START Available records
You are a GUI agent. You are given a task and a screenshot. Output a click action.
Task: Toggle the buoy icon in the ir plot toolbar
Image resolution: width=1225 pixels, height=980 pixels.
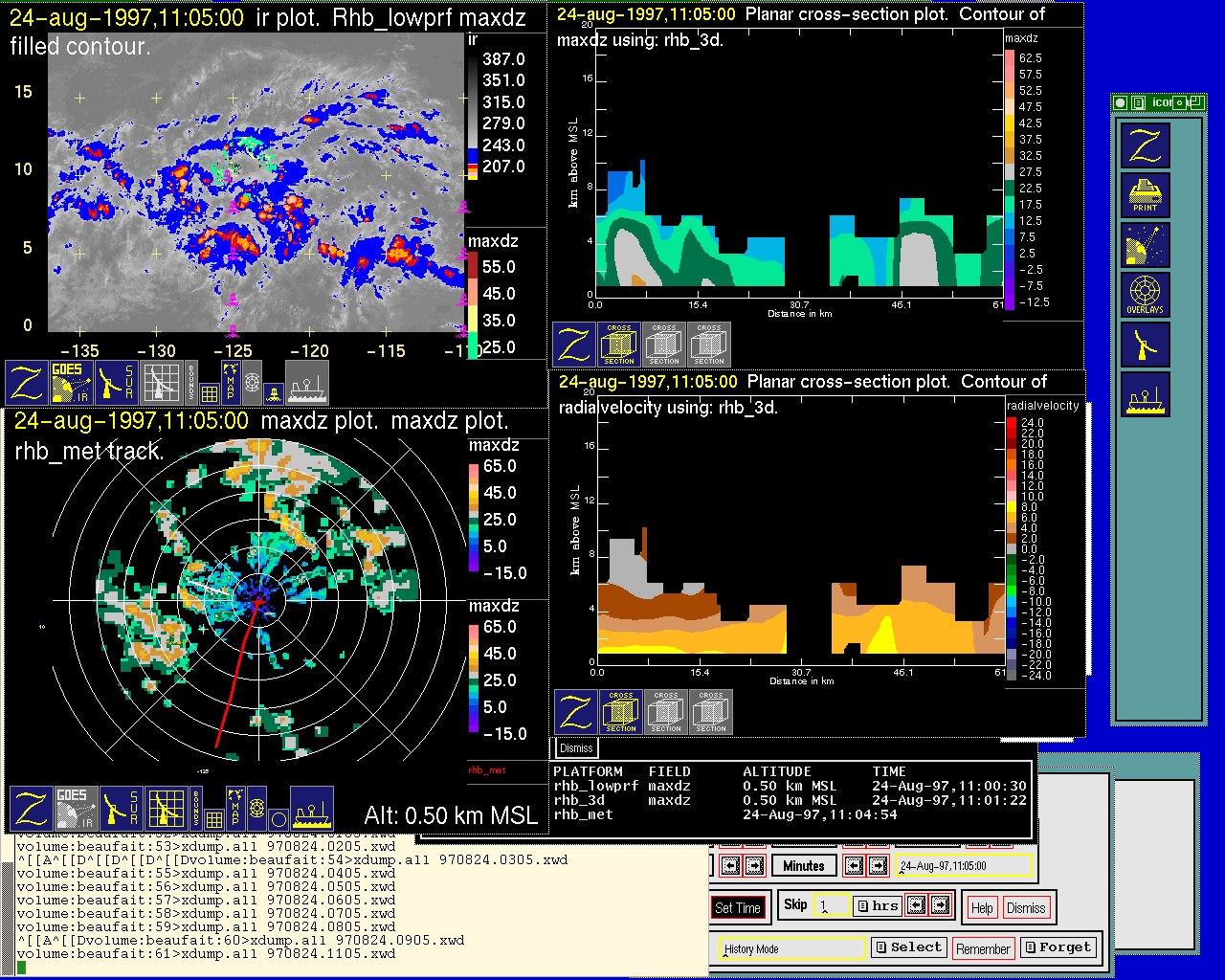(273, 391)
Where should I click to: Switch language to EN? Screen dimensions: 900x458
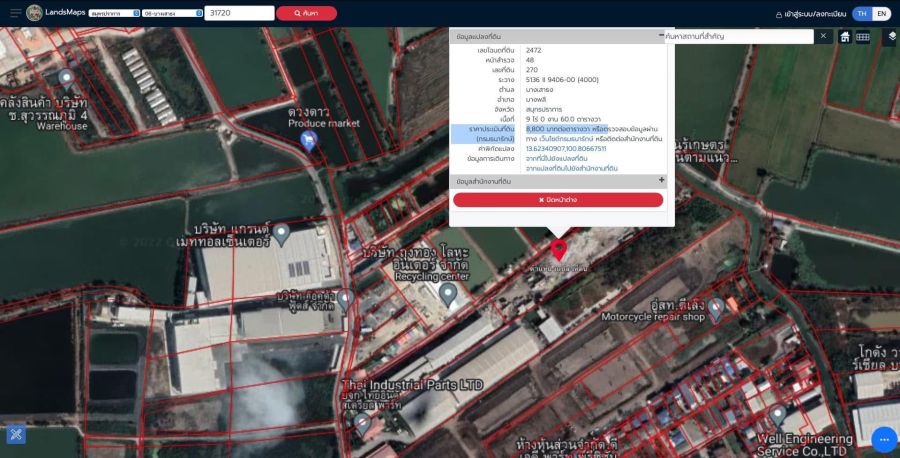[881, 14]
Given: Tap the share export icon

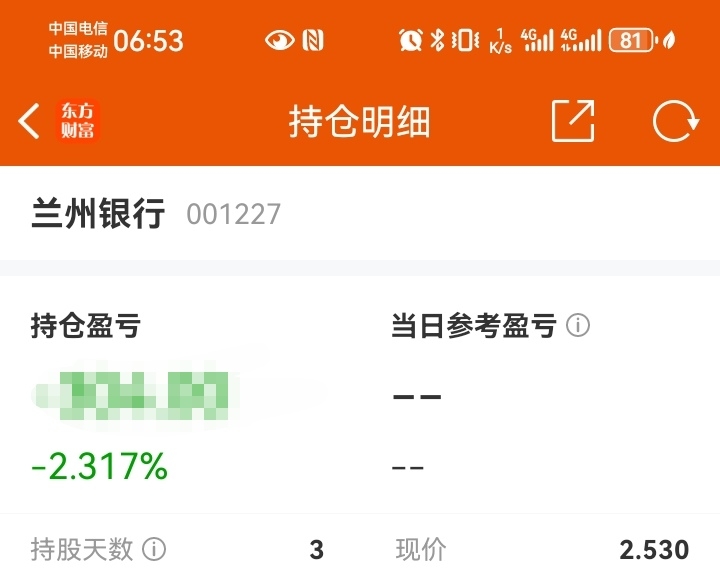Looking at the screenshot, I should click(573, 121).
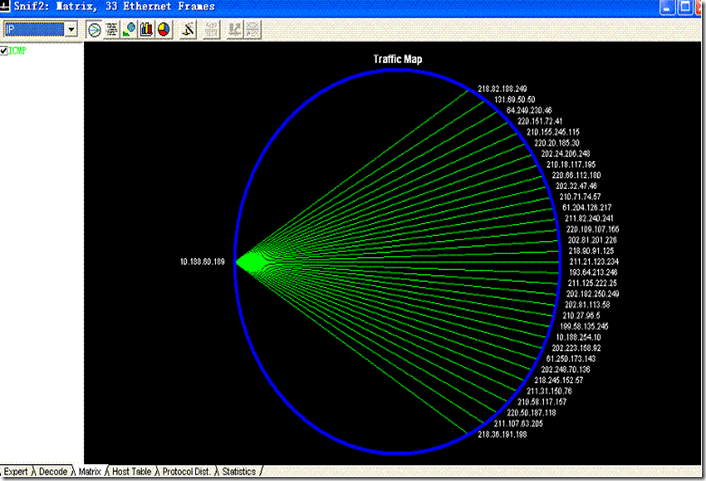Image resolution: width=706 pixels, height=481 pixels.
Task: Go to the Host Table tab
Action: pyautogui.click(x=131, y=470)
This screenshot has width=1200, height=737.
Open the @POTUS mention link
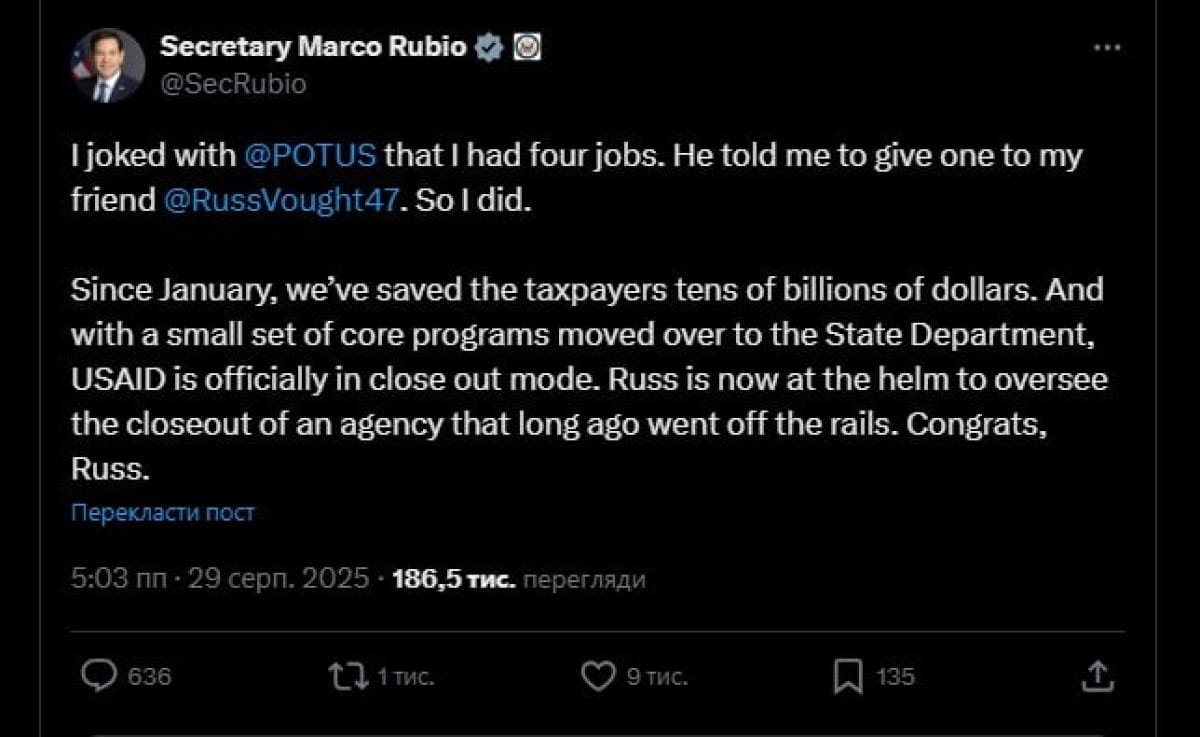[x=310, y=156]
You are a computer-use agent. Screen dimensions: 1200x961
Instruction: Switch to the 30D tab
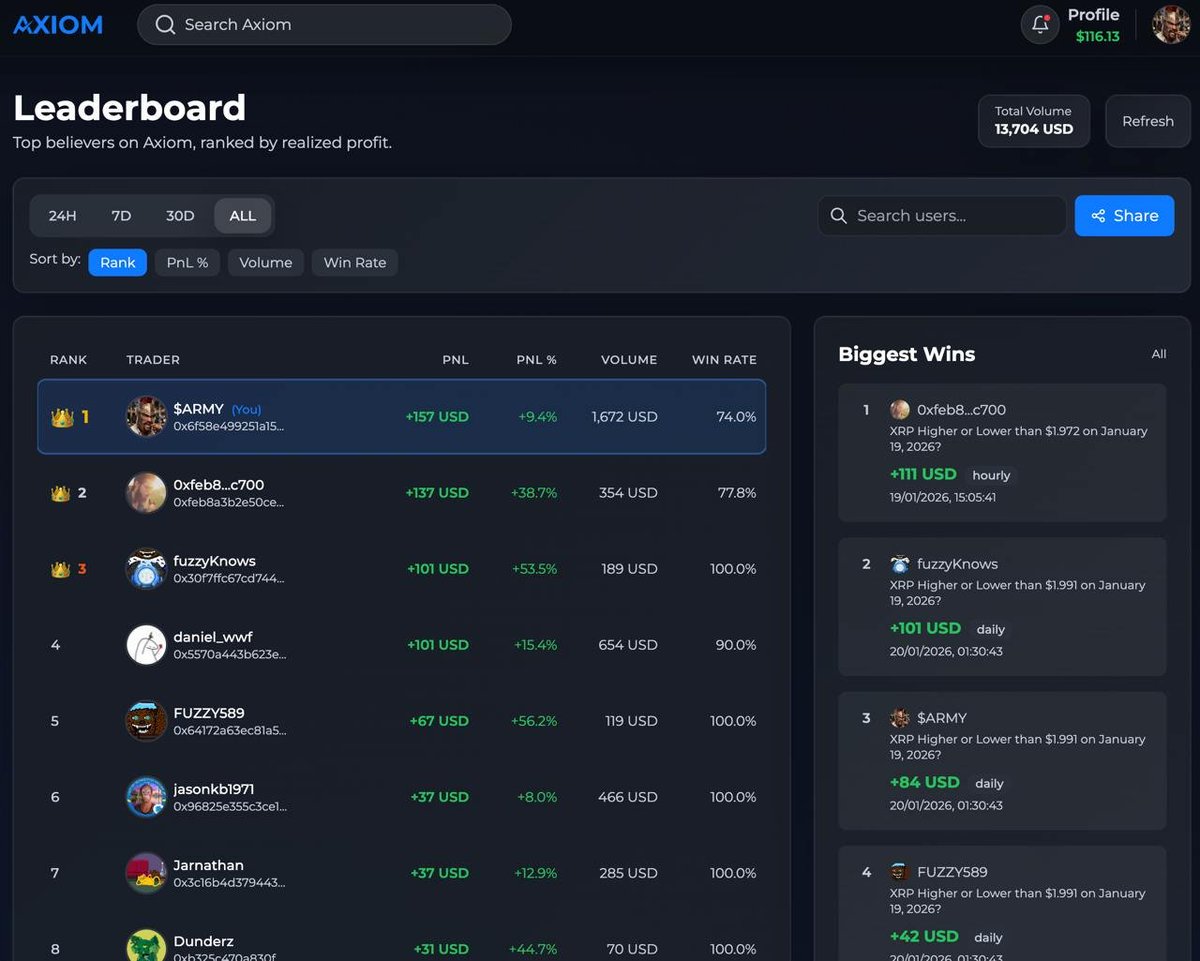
END Available records
Task instructions: Using the records given above, list every line that includes the word "agent".

Answer for this exercise:
You are a GUI agent. You are given a task and a screenshot. Output a click action.
You are a computer-use agent. Screen dimensions: 1200x961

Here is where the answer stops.